Et puis je ne veux pas vous raconter d'avance tout ce dont nous
bavarderons à satiété à Nohant; car, ici, tout est différent, depuis _a_
jusqu'à _z_, de ce qui est chez nous. Hommes et bêtes, coutumes, idées,
besoins, terre, plantes, air, c'est un autre monde. Je ne sens pas la
puissance de séduction de ce pays autant qu'on me l'avait annoncé. Trop
de choses sont en désaccord avec notre manière de voir et de sentir;
mais je reconnais qu'il est bon de l'avoir vu, ne fût-ce que pour aimer
davantage cette douce France au ciel gris, où les hommes, si peu hommes
qu'ils soient, sont encore plus hommes que partout ailleurs.
Sur ce, bonsoir, mon vieux. Je tombe de sommeil. J'ai reçu, ce soir,
votre lettre du 4 avril. Vous vous étonnez du temps qu'elles mettent à
voyager, les lettres! Ah bien, je m'étonne, moi, du contraire, à présent
que je vois comment sont arrangées ici les choses les plus simples de
la vie matérielle. Ne vous désolez pas de la perte de l'aigle[1]. Je le
regrette sans doute; mais, quand on reçoit des nouvelles de tout son
monde, après les malheurs qui nous ont frappés dans notre nid, on
s'estime heureux de n'avoir perdu de nouveau qu'une bestiole de la
ménagerie...
Nous vous chargeons de toutes nos amitiés pour la maisonnée. Quant à nos
amis, à qui vous voulez bien donner de nos nouvelles, je vous remercie
encore plus. J'ai toujours le projet d'écrire à tous, et je n'ai pas
trouvé encore un jour de lucidité, au milieu de cette fatigue où je
me jette. Elle est véritablement excessive; mais je crois que je m'en
trouverai bien; car je fais des progrès étonnants dans l'art de grimper.
Je vais tous les jours à une lieue, au moins, et souvent à une lieue
et demie au-dessus de la mer. C'est quelque chose, au bout des jambes.

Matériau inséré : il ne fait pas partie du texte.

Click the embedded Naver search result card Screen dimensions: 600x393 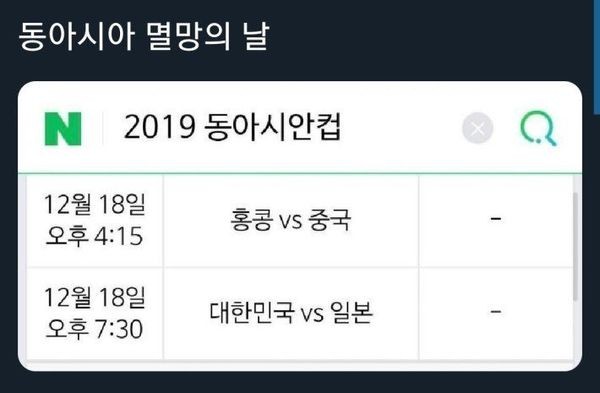[300, 226]
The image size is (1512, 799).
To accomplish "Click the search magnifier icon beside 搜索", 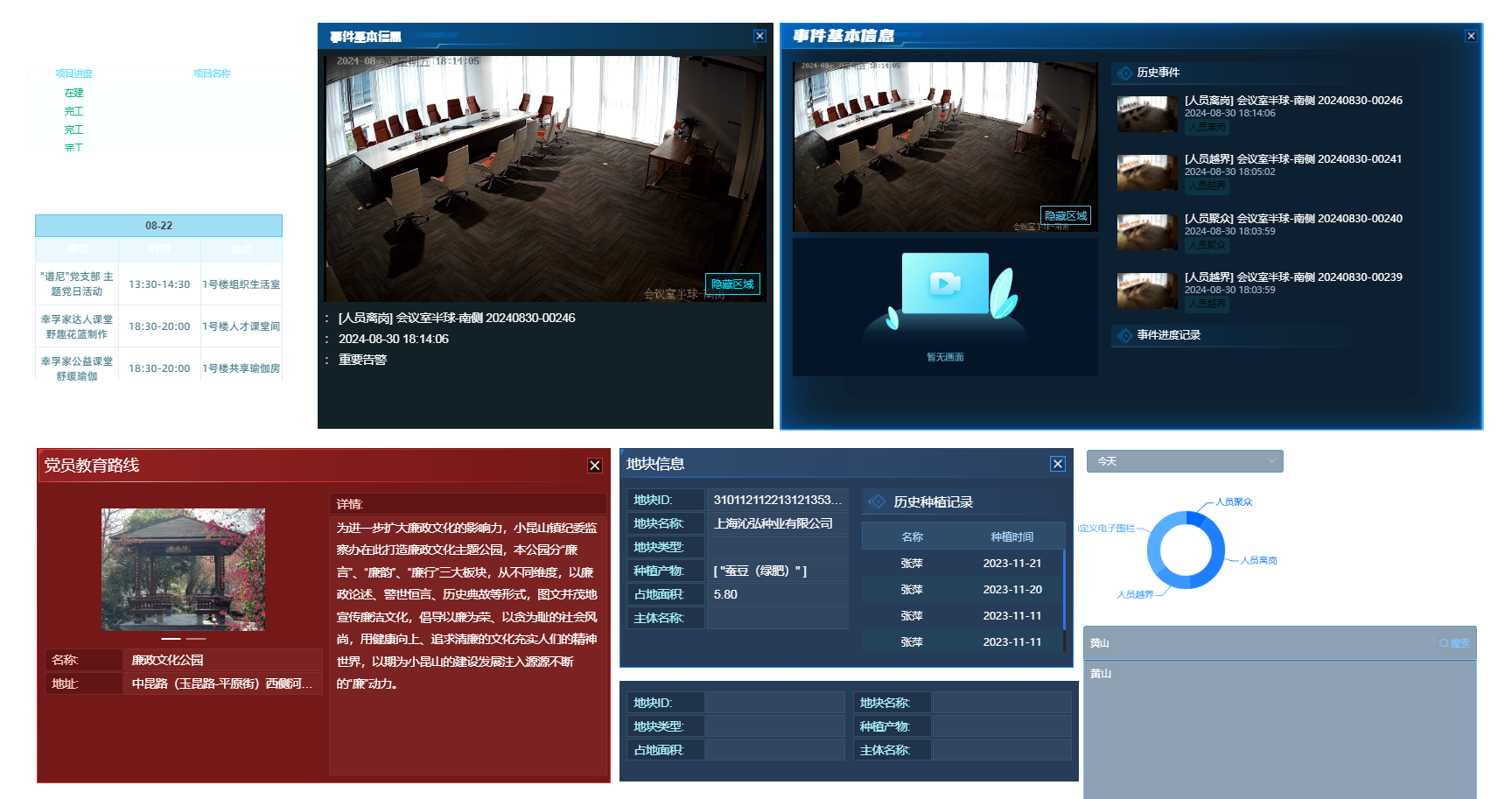I will (1444, 643).
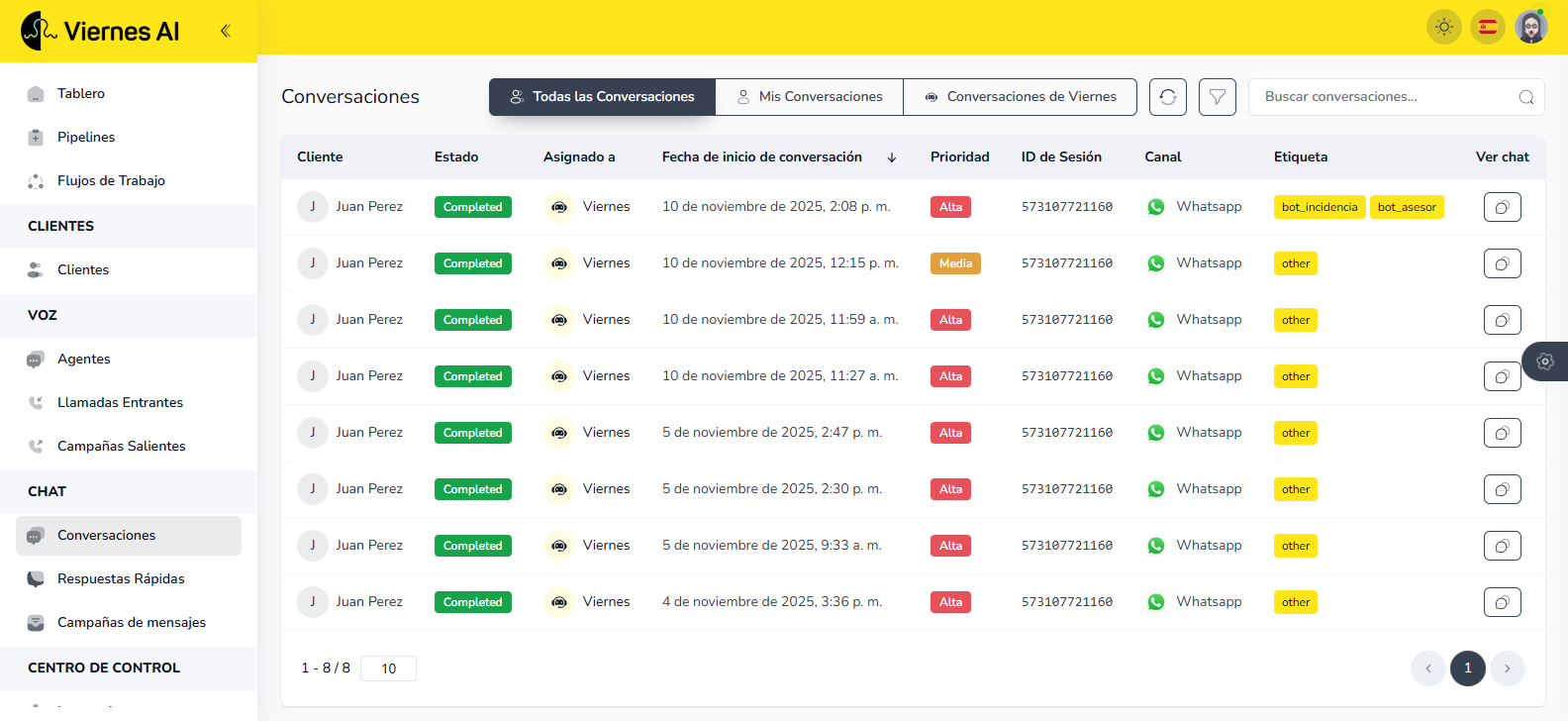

Maurice recueille beaucoup d'insectes et fait beaucoup de dessins. Moi,
j'allège ma démarche, déjà peu légère, d'un tas de pierres dont je
remplis ma sacoche. Je voudrais tout ramasser; tout est curieux. En
quelque désert qu'on se trouve, on marche sur des fragments de marbre
d'Asie et d'Afrique, restes d'une splendeur disparue, et dont, en bien
des endroits, les plus savants antiquaires sont embarrassés d'expliquer
la présence.
Bonsoir encore, mon bonhomme. Écrivez encore à Gênes, si vous écrivez;
car c'est toujours par là que nous repasserons vers la fin du mois. A
vous de coeur.
[1] Un aigle noir apprivoisé qui avait pris sa volée.
CCCXCI
A M. ERNEST PÉRIGOIS, A LA CHÂTRE
La Spezzia, 9 mai 1855.
Cher ami,
Je ne sais pas si vous recevrez ma lettre avant mon embrassade; car je
viens seulement de recevoir la vôtre et la douloureuse nouvelle qu'elle
m'apporte[1]. Certainement, c'est un coup bien sensible qui vient encore
me frapper, après tant d'autres. Sommes-nous malheureux depuis quelques
années, mes pauvres enfants! La vie générale tuée en nous et autour de
nous, Dieu aurait dû nous laisser au moins la vie personnelle, celle
de la famille et de l'amitié. Et cependant tout nous quitte à la fois!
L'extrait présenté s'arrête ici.